**COMPITO:** Scrivi il seguito dell'articolo sul finale di Hunger Games – La ballata dell'usignolo e del serpente, partendo dall'avviso di spoiler con cui si chiude.

La spiegazione del finale di Hunger Games – La ballata dell’usignolo e del serpente, diretto da Francis Lawrence

Il franchise tratto dai romanzi di Suzanne Collins è tornato con il prequel ancora diretto da Francis Lawrence. Nell’articolo la spiegazione del finale del film
La spiegazione del finale di Hunger Games - La ballata dell'usignolo e del serpente

Articolo pubblicato il 11 Febbraio 2024 da Giovanni Urgnani

Anche la saga cinematografica di Hunger Games ha ufficialmente inaugurato la sua fase prequel, concentrandosi sulla costruzione della genesi del suo cattivo principale, seguendo di pari passo lo sviluppo dei romanzi di riferimento, sempre per mano di Suzanne Collins. Questo primo tassello complessivamente si è rivelato efficace, un buon inizio da cui partire per completare la parabola evolutiva del futuro Presidente Snow. Ma cosa può dire, in vista di eventuali progetti futuri, la conclusione di questa pellicola? Qui sotto la spiegazione del finale del film diretto da Francis Lawrence, con protagonisti Tom Blynth, Rachel Zegler, Viola Davis e Peter Dinklage.

Il finale di Hunger Games – La ballata dell’usignolo e del serpente, diretto da Francis Lawrence

ATTENZIONE!! SPOILER!!!

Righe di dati
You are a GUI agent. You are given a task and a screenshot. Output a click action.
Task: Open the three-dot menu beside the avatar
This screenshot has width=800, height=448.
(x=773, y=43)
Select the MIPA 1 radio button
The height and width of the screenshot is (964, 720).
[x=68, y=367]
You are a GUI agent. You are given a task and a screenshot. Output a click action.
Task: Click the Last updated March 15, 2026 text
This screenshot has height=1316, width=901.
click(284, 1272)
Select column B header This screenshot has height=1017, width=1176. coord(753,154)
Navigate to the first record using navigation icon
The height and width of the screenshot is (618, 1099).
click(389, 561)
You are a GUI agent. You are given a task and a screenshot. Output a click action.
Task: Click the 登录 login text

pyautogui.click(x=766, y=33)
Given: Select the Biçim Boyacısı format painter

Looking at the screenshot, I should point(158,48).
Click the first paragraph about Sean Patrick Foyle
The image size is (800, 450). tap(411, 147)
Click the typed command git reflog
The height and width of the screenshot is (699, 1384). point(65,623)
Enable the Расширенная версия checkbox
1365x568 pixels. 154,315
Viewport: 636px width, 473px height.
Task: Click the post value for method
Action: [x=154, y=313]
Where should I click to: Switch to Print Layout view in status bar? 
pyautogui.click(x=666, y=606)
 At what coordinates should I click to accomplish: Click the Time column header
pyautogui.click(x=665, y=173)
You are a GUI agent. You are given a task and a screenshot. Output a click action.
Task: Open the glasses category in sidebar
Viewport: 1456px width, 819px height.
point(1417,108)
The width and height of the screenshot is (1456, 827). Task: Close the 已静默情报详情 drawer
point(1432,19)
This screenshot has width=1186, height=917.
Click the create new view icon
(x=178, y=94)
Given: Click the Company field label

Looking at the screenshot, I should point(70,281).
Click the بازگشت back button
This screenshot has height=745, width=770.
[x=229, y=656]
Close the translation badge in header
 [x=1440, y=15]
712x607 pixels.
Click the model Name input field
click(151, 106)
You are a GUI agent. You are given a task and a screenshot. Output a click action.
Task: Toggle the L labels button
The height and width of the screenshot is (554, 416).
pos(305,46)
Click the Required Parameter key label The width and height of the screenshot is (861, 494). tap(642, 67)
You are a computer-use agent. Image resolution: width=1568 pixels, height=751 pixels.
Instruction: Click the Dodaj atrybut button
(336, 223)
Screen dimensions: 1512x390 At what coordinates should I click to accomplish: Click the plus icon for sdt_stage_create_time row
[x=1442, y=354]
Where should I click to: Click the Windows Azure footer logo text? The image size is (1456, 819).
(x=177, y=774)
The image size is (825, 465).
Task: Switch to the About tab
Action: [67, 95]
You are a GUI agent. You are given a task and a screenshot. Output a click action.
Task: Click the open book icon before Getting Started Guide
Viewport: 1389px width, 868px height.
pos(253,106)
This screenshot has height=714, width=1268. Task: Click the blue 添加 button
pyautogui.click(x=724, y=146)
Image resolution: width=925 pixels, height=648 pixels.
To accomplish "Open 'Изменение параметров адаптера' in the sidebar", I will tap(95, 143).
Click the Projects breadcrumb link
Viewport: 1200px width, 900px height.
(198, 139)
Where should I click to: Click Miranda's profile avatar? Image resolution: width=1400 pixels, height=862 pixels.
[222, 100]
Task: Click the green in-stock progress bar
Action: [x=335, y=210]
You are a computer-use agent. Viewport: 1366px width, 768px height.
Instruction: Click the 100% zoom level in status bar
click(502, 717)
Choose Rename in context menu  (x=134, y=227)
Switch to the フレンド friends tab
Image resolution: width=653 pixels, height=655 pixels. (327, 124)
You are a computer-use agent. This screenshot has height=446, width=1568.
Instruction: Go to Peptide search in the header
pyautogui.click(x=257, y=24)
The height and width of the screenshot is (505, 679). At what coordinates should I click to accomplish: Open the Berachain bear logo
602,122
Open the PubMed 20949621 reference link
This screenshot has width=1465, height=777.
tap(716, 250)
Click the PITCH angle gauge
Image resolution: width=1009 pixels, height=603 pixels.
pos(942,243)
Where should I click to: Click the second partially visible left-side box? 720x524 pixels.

**RISULTATO:**
Dopo che Lucy pare essere sparita nel nulla, Coriolanus Snow è convocato dalla dottoressa Gaul: l’obiettivo è stato raggiunto, la decima edizione degli Hunger Games sono stati un successo di pubblico, invertendo la tendenza negativa degli scorsi anni. Successivamente, col pretesto di consegnare gli effetti personali di Seianus Plinth, si reca dal Decano Casca Highbottom, dimostratosi suo più grande ostacolo all’interno dell’università, con cui ha un ultimo faccia a faccia, dove quest’ultimo mostra tutto il suo pentimento per aver ideato questa forma barbara di spettacolo e il suo rammarico per le manovre di Snow, rivelatesi salvatrici dell’evento. Per quest’ultimo la sconfitta definitiva si consuma con la morte per avvelenamento, diventando la prima vittima diretta della sete di potere del futuro presidente di Panem, che una volta uscito dall’aula, si reca verso la piazza di Capitol City, guardando verso la grande statua al centro della rotonda, deciso più che mai a scalare tutti i gradini del potere. In voice over viene pronunciata una frase celebre del personaggio nella saga principale, precisamente ne Il canto della rivolta parte 1, infatti; la voce è quella di Donald Sutherland, che recita: «Sono le cose che amiamo di più a distruggerci».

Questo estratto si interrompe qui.